All entries must be given again in full, exactly as they were supplied.

Start of DATA LISTING

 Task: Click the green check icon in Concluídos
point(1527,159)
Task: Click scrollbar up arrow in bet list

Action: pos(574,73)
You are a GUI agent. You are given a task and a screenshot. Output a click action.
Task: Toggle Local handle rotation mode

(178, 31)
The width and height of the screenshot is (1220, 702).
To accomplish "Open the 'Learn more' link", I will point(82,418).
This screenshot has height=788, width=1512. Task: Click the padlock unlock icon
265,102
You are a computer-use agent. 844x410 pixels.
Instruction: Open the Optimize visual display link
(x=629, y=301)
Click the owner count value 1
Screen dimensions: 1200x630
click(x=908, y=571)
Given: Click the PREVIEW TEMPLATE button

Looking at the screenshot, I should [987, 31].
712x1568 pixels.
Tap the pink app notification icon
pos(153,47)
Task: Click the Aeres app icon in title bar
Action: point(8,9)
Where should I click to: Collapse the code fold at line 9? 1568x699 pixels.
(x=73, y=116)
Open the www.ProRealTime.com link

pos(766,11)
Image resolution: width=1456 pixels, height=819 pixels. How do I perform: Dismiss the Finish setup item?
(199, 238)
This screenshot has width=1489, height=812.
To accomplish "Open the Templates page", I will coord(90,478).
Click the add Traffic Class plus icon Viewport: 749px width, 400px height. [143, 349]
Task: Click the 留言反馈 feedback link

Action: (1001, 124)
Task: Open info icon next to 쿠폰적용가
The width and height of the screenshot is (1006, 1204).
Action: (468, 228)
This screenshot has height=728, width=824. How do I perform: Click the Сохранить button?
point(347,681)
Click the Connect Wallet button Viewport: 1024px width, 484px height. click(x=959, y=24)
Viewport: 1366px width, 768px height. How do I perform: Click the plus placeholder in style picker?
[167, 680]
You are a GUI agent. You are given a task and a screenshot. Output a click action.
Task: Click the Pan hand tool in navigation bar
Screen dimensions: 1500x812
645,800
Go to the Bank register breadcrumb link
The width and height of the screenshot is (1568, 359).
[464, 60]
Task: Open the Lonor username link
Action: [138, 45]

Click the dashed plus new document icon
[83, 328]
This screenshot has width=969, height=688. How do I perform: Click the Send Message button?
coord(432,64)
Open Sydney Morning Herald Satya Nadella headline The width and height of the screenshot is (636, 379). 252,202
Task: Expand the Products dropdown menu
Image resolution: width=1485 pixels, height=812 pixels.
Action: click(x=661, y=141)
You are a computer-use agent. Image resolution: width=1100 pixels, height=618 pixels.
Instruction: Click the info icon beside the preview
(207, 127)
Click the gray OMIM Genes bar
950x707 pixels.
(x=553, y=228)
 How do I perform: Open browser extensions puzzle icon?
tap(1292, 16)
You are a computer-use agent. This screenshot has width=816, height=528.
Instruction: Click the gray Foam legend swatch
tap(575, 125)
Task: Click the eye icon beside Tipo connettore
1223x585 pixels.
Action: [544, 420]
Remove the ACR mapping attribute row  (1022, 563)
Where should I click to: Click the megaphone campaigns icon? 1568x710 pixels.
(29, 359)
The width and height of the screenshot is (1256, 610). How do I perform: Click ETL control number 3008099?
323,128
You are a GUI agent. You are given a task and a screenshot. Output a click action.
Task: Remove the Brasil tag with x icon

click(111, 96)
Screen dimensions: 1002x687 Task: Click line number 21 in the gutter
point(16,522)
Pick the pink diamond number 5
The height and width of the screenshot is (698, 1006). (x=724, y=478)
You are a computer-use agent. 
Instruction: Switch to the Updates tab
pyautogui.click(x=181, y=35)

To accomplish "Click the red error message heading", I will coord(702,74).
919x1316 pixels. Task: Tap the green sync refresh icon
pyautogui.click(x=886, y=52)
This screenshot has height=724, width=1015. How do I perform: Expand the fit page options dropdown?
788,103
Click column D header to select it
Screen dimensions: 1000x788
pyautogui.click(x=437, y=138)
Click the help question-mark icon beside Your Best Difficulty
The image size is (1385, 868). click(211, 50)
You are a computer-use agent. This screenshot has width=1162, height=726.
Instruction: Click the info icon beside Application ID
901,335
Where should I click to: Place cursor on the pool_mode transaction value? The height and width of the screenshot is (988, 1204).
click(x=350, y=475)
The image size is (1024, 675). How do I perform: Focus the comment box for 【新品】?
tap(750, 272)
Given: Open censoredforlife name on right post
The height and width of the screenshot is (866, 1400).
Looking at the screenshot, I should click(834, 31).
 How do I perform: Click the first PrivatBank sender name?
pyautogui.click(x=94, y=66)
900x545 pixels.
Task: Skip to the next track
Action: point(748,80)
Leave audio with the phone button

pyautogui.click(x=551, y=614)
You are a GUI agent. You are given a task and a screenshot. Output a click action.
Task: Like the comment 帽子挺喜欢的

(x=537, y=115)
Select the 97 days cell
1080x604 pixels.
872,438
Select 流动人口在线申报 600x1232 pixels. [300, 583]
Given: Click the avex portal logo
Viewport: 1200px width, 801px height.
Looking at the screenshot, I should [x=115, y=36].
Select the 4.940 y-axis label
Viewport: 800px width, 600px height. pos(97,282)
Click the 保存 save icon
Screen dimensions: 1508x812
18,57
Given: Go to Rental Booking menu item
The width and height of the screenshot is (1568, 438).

End of DATA LISTING

## ANSWER SPACE
 Task: Click the green check icon in Concluídos
point(1527,159)
Task: Click scrollbar up arrow in bet list

Action: pos(574,73)
You are a GUI agent. You are given a task and a screenshot. Output a click action.
Task: Toggle Local handle rotation mode

(178, 31)
The width and height of the screenshot is (1220, 702).
To accomplish "Open the 'Learn more' link", I will point(82,418).
This screenshot has height=788, width=1512. Task: Click the padlock unlock icon
265,102
You are a computer-use agent. 844x410 pixels.
Instruction: Open the Optimize visual display link
(x=629, y=301)
Click the owner count value 1
Screen dimensions: 1200x630
click(x=908, y=571)
Given: Click the PREVIEW TEMPLATE button

Looking at the screenshot, I should [987, 31].
712x1568 pixels.
Tap the pink app notification icon
pos(153,47)
Task: Click the Aeres app icon in title bar
Action: point(8,9)
Where should I click to: Collapse the code fold at line 9? 1568x699 pixels.
(x=73, y=116)
Open the www.ProRealTime.com link

pos(766,11)
Image resolution: width=1456 pixels, height=819 pixels. How do I perform: Dismiss the Finish setup item?
(199, 238)
This screenshot has width=1489, height=812.
To accomplish "Open the Templates page", I will coord(90,478).
Click the add Traffic Class plus icon Viewport: 749px width, 400px height. [143, 349]
Task: Click the 留言反馈 feedback link

Action: (1001, 124)
Task: Open info icon next to 쿠폰적용가
The width and height of the screenshot is (1006, 1204).
Action: (468, 228)
This screenshot has height=728, width=824. How do I perform: Click the Сохранить button?
point(347,681)
Click the Connect Wallet button Viewport: 1024px width, 484px height. click(x=959, y=24)
Viewport: 1366px width, 768px height. How do I perform: Click the plus placeholder in style picker?
[167, 680]
You are a GUI agent. You are given a task and a screenshot. Output a click action.
Task: Click the Pan hand tool in navigation bar
Screen dimensions: 1500x812
645,800
Go to the Bank register breadcrumb link
The width and height of the screenshot is (1568, 359).
[464, 60]
Task: Open the Lonor username link
Action: [138, 45]

Click the dashed plus new document icon
[83, 328]
This screenshot has width=969, height=688. How do I perform: Click the Send Message button?
coord(432,64)
Open Sydney Morning Herald Satya Nadella headline The width and height of the screenshot is (636, 379). 252,202
Task: Expand the Products dropdown menu
Image resolution: width=1485 pixels, height=812 pixels.
Action: click(x=661, y=141)
You are a computer-use agent. Image resolution: width=1100 pixels, height=618 pixels.
Instruction: Click the info icon beside the preview
(207, 127)
Click the gray OMIM Genes bar
950x707 pixels.
(x=553, y=228)
 How do I perform: Open browser extensions puzzle icon?
tap(1292, 16)
You are a computer-use agent. This screenshot has width=816, height=528.
Instruction: Click the gray Foam legend swatch
tap(575, 125)
Task: Click the eye icon beside Tipo connettore
1223x585 pixels.
Action: [544, 420]
Remove the ACR mapping attribute row  (1022, 563)
Where should I click to: Click the megaphone campaigns icon? 1568x710 pixels.
(29, 359)
The width and height of the screenshot is (1256, 610). How do I perform: Click ETL control number 3008099?
323,128
You are a GUI agent. You are given a task and a screenshot. Output a click action.
Task: Remove the Brasil tag with x icon

click(111, 96)
Screen dimensions: 1002x687 Task: Click line number 21 in the gutter
point(16,522)
Pick the pink diamond number 5
The height and width of the screenshot is (698, 1006). (x=724, y=478)
You are a computer-use agent. 
Instruction: Switch to the Updates tab
pyautogui.click(x=181, y=35)

To accomplish "Click the red error message heading", I will coord(702,74).
919x1316 pixels. Task: Tap the green sync refresh icon
pyautogui.click(x=886, y=52)
This screenshot has height=724, width=1015. How do I perform: Expand the fit page options dropdown?
788,103
Click column D header to select it
Screen dimensions: 1000x788
pyautogui.click(x=437, y=138)
Click the help question-mark icon beside Your Best Difficulty
The image size is (1385, 868). click(211, 50)
You are a computer-use agent. This screenshot has width=1162, height=726.
Instruction: Click the info icon beside Application ID
901,335
Where should I click to: Place cursor on the pool_mode transaction value? The height and width of the screenshot is (988, 1204).
click(x=350, y=475)
The image size is (1024, 675). How do I perform: Focus the comment box for 【新品】?
tap(750, 272)
Given: Open censoredforlife name on right post
The height and width of the screenshot is (866, 1400).
Looking at the screenshot, I should click(834, 31).
 How do I perform: Click the first PrivatBank sender name?
pyautogui.click(x=94, y=66)
900x545 pixels.
Task: Skip to the next track
Action: point(748,80)
Leave audio with the phone button

pyautogui.click(x=551, y=614)
You are a GUI agent. You are given a task and a screenshot. Output a click action.
Task: Like the comment 帽子挺喜欢的

(x=537, y=115)
Select the 97 days cell
1080x604 pixels.
872,438
Select 流动人口在线申报 600x1232 pixels. [300, 583]
Given: Click the avex portal logo
Viewport: 1200px width, 801px height.
Looking at the screenshot, I should [x=115, y=36].
Select the 4.940 y-axis label
Viewport: 800px width, 600px height. pos(97,282)
Click the 保存 save icon
Screen dimensions: 1508x812
18,57
Given: Go to Rental Booking menu item
The width and height of the screenshot is (1568, 438).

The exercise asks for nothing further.